DATA FOR THE TASK section start

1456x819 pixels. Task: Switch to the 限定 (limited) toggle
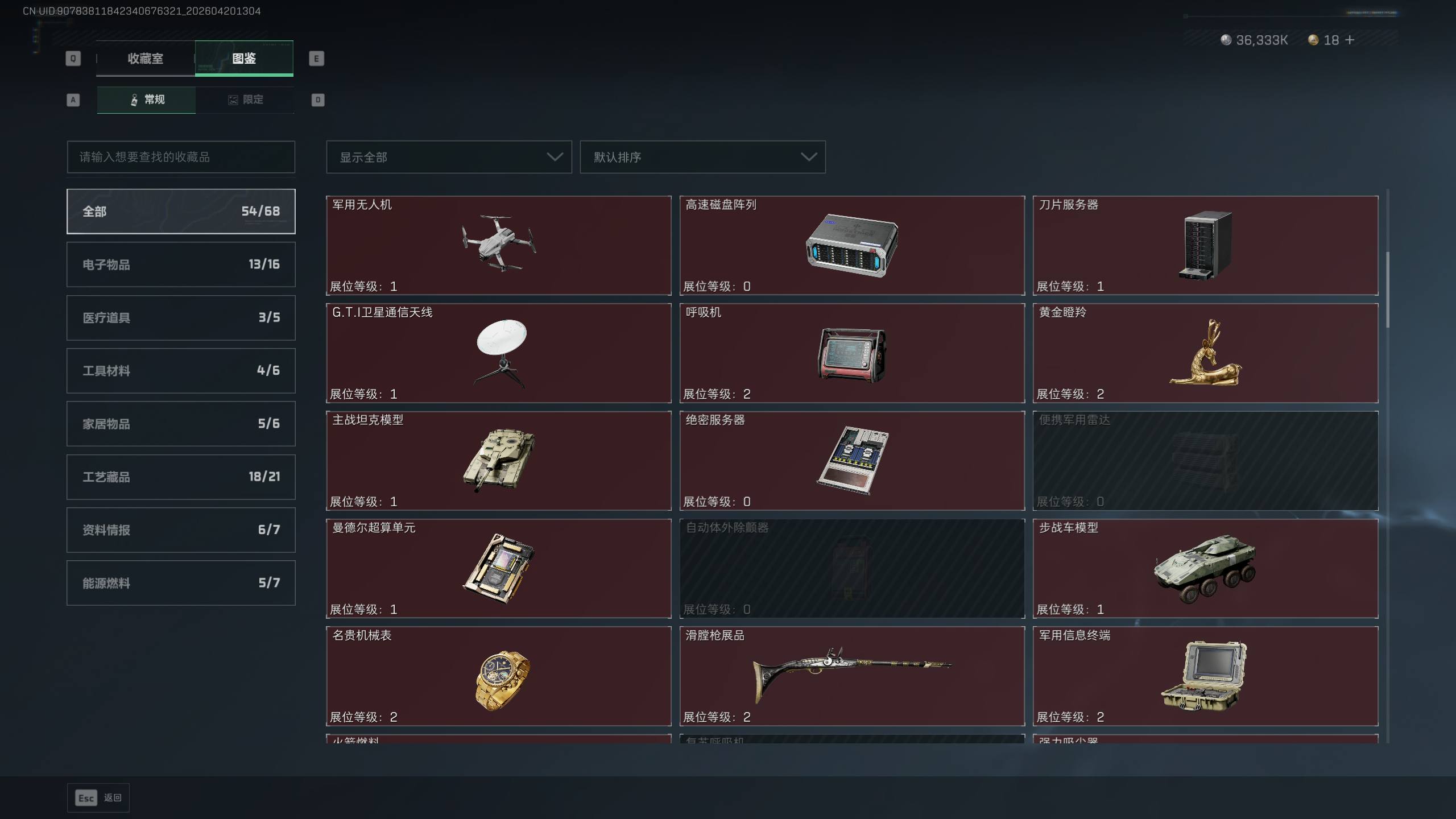pyautogui.click(x=245, y=100)
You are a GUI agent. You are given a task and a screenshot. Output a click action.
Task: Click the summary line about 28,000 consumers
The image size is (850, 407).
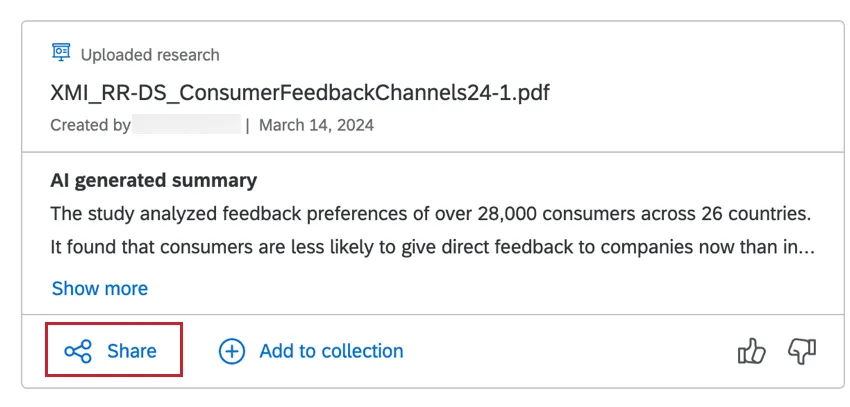coord(430,214)
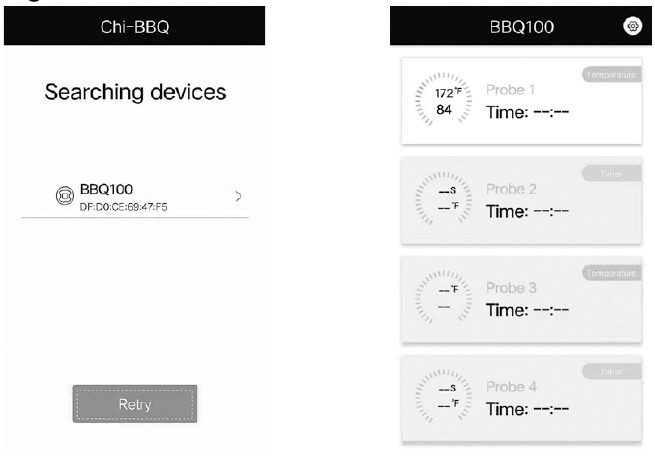Expand BBQ100 device with chevron arrow
655x458 pixels.
237,194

DATA FOR THE TASK section end

*EXERCISE DIRECTIONS*.
The records above, minus their pictures, are to be returned verbatim.

*ANSWER TO THIS PROBLEM*.
1456x819 pixels. Task: Switch to the 限定 (limited) toggle
pyautogui.click(x=245, y=100)
You are a GUI agent. You are given a task and a screenshot. Output a click action.
Task: Click the summary line about 28,000 consumers
The image size is (850, 407).
coord(430,214)
Expand BBQ100 device with chevron arrow
655x458 pixels.
237,194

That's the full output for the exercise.